◆ To do ◆
For the entries that follow, set down each one exactly and drop any pictures.
*** Data supplied
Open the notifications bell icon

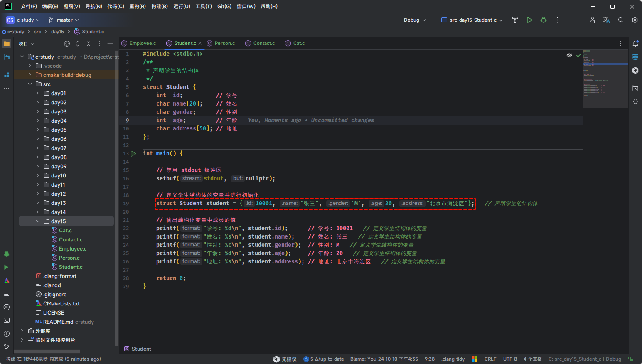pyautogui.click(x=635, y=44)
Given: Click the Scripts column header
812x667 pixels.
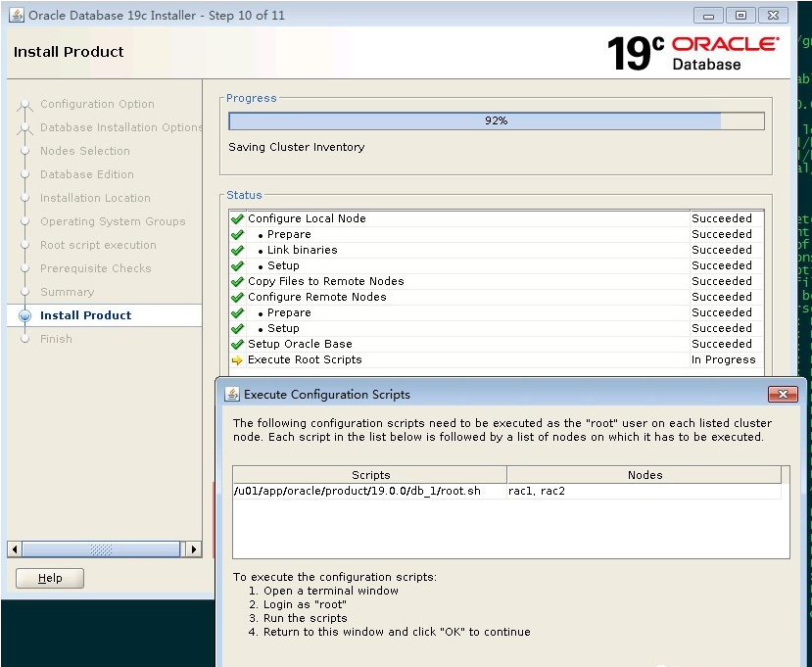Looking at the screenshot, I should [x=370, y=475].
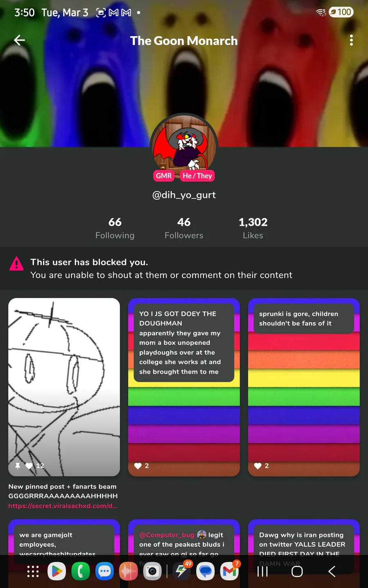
******
◆ Task solution ◆
Open the notifications bell icon

pyautogui.click(x=635, y=44)
Given: Click the Scripts column header
812x667 pixels.
Looking at the screenshot, I should [x=370, y=475].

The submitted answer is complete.